A. Well, basically the only difference that would normally arise would be if you used this method of depreciation, you start out with the same cost value and use the same life, that's your common straight-line for financial statement purposes and the accelerated method for income tax to reduct [sic] the amount of taxes.

Q. Presume you were using the accelerated method of depreciation for income tax purposes and straight-line for financial statement accounting purposes, why would there be a variance?

A. Well, if you were using a double declining balance or some accelerated method, depreciation is taken more rapidly in the first years of the asset than the straight-line method. Later the straight-line would catch up and they both would depreciate at the same time.
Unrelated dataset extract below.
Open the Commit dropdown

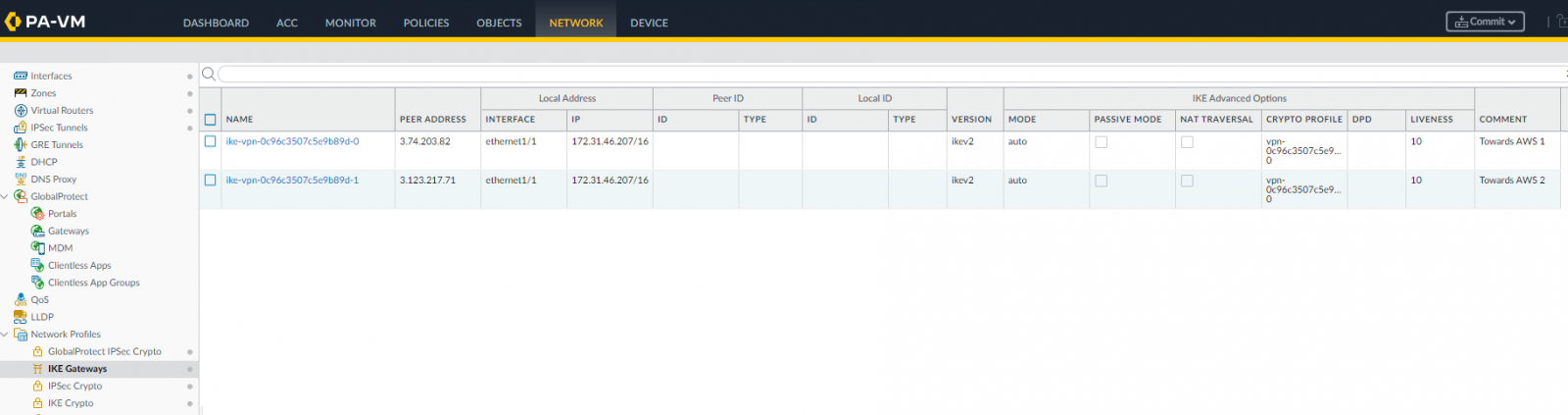coord(1485,22)
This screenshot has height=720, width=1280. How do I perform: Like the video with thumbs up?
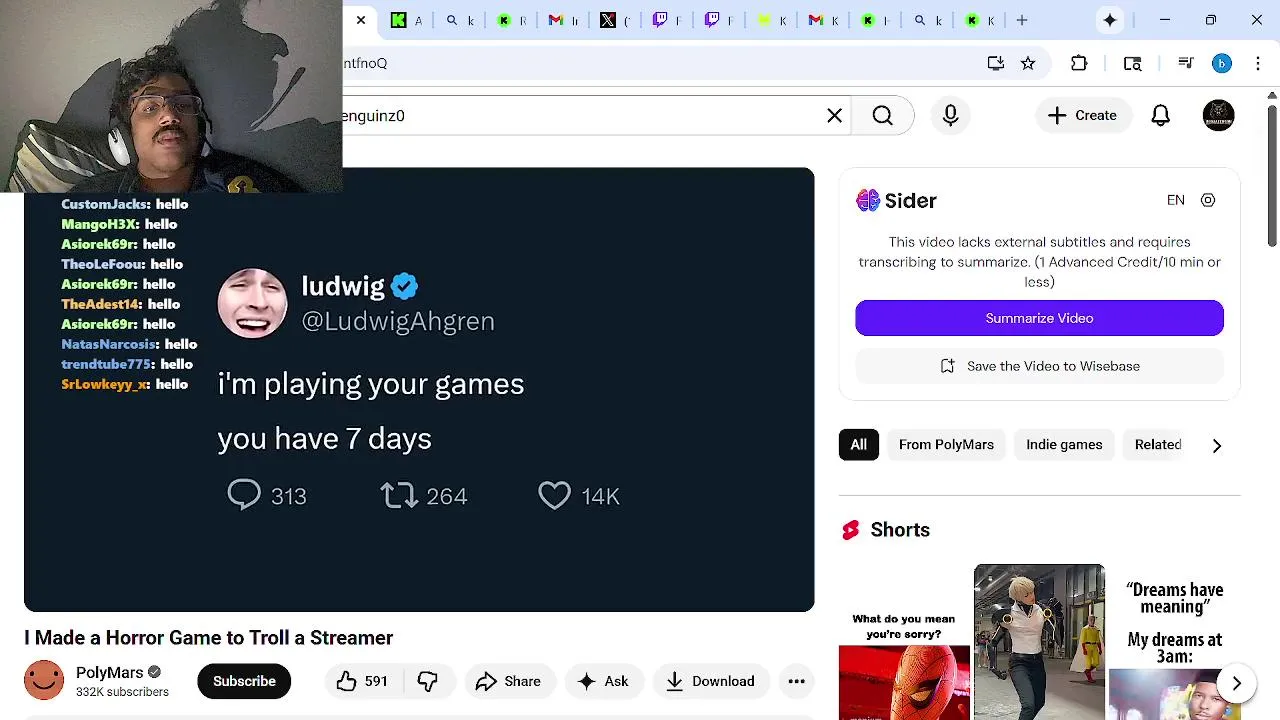click(361, 681)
Q. Will the straight-line more accurately reflect the true value of the asset?

A. Not necessarily, it depends on the type of asset.

Q. Generally, in your experience, have you found it to be the case if a company uses the straight-line method for accounting and tax purposes, would he have two different book values on that particular asset?

A. No, they would be the same."

It should be noted that the only other witness with any experience in accounting was the defendant's father, John Bannon, who was a bookkeeper for a real estate firm and helped defendant prepare his tax returns. Although employed for a number of years in accounting related occupations, John Bannon was never qualified as an expert witness in accounting principles. Hence, Banwart's testimony stands alone as to what constitutes acceptable practices in the accounting profession.

I believe the foregoing testimony establishes that while the amount of depreciation claimed on a tax return may be different from the amount listed on a financial statement, this difference can arise solely by employing a different method of computing depreciation on the tax return than on the financial statement (e.g., double declining balance versus straight-line) and not by utilizing a different salvage value and/or a different useful life. In short, while the formula or method of computing depreciation may differ, the items used in the computation such as cost, useful life, major improvements extending the useful life, and salvage value, must be the same for all purposes.

The tax returns of defendant for the years 1973-1974 were admitted into evidence. On those returns, defendant claimed the golf carts had a three-year useful life with no salvage value at the end of that period. Defendant utilized the straight-line method of depreciation in computing the amount of his depreciation deduction. Yet, defendant's exhibit number two employs the same straight-line method to compute book value, but instead of using a three-year useful life and zero salvage value, the exhibit uses a four-year useful life and a $200 salvage value.

In light of Banwart's testimony, the only witness qualified as an expert in accounting, the computations contained in this exhibit did not conform to acceptable accounting principles. Plaintiff was entitled to have the book value computed using a useful life of three years, zero salvage value, and the straight-line method of depreciation. Since the original cost of the carts was ($13,700) and no objection was ever raised to the cost of the major improvements claimed in defendant's exhibit number two, the cost of the carts before depreciation was $18,596. Utilizing 21 months of depreciation, simple calculation reveals the proper book value is $387 per cart. As stated earlier, since this amount is lower than any amount which could be obtained from averaging appraisals, the purchase price of 16 carts should have been $6,192. I believe the judgment in favor of defendant for $9,760 should be reduced to this figure.